Task to carry out:
Quote exactly the lines running from the line with "Task: Click the RemoteAuth folder icon" to the end of the entries, including both, and nothing else.

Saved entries

☆ ☆ ☆ ☆

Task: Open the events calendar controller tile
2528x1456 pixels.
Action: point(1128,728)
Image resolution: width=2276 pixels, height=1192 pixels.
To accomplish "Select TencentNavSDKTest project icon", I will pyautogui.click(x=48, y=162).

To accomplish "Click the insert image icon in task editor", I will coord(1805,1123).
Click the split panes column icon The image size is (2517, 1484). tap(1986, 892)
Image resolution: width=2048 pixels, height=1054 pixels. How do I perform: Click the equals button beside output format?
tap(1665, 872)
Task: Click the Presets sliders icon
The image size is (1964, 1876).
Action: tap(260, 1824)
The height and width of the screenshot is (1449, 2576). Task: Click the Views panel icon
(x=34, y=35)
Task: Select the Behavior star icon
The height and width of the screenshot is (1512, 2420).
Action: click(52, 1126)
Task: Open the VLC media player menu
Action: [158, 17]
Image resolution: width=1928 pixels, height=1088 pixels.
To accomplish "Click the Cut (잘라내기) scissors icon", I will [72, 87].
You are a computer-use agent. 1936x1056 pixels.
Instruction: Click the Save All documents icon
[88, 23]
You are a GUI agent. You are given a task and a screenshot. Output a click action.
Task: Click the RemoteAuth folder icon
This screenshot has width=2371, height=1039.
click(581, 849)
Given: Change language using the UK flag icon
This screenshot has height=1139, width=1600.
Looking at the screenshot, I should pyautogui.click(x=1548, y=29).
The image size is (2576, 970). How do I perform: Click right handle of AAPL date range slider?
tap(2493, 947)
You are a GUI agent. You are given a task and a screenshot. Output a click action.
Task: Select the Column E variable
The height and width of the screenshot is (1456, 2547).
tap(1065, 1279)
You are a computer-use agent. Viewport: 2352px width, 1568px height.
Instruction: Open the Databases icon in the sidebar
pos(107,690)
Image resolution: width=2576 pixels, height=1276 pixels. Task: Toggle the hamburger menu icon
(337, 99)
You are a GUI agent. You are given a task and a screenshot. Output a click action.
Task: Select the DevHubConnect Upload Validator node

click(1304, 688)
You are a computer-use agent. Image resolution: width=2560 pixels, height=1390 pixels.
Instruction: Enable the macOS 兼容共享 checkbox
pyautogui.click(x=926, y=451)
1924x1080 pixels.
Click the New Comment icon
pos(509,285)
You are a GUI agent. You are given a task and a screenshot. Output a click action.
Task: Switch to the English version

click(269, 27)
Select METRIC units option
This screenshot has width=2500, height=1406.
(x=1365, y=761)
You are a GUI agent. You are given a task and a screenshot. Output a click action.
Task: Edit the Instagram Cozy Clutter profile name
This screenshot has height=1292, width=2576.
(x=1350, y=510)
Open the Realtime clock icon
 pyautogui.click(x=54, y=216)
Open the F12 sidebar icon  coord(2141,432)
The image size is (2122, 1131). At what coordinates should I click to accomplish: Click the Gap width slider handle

☆ ☆ ☆ ☆

Response area:
Task: Click the RemoteAuth folder icon
This screenshot has width=2371, height=1039.
click(581, 849)
Given: Change language using the UK flag icon
This screenshot has height=1139, width=1600.
Looking at the screenshot, I should pyautogui.click(x=1548, y=29).
The image size is (2576, 970). How do I perform: Click right handle of AAPL date range slider?
tap(2493, 947)
You are a GUI agent. You are given a task and a screenshot. Output a click action.
Task: Select the Column E variable
The height and width of the screenshot is (1456, 2547).
tap(1065, 1279)
You are a computer-use agent. Viewport: 2352px width, 1568px height.
Instruction: Open the Databases icon in the sidebar
pos(107,690)
Image resolution: width=2576 pixels, height=1276 pixels. Task: Toggle the hamburger menu icon
(337, 99)
You are a GUI agent. You are given a task and a screenshot. Output a click action.
Task: Select the DevHubConnect Upload Validator node

click(1304, 688)
You are a computer-use agent. Image resolution: width=2560 pixels, height=1390 pixels.
Instruction: Enable the macOS 兼容共享 checkbox
pyautogui.click(x=926, y=451)
1924x1080 pixels.
Click the New Comment icon
pos(509,285)
You are a GUI agent. You are given a task and a screenshot. Output a click action.
Task: Switch to the English version

click(269, 27)
Select METRIC units option
This screenshot has width=2500, height=1406.
(x=1365, y=761)
You are a GUI agent. You are given a task and a screenshot. Output a click action.
Task: Edit the Instagram Cozy Clutter profile name
This screenshot has height=1292, width=2576.
(x=1350, y=510)
Open the Realtime clock icon
 pyautogui.click(x=54, y=216)
Open the F12 sidebar icon  coord(2141,432)
The image size is (2122, 1131). At what coordinates should I click to accomplish: Click the Gap width slider handle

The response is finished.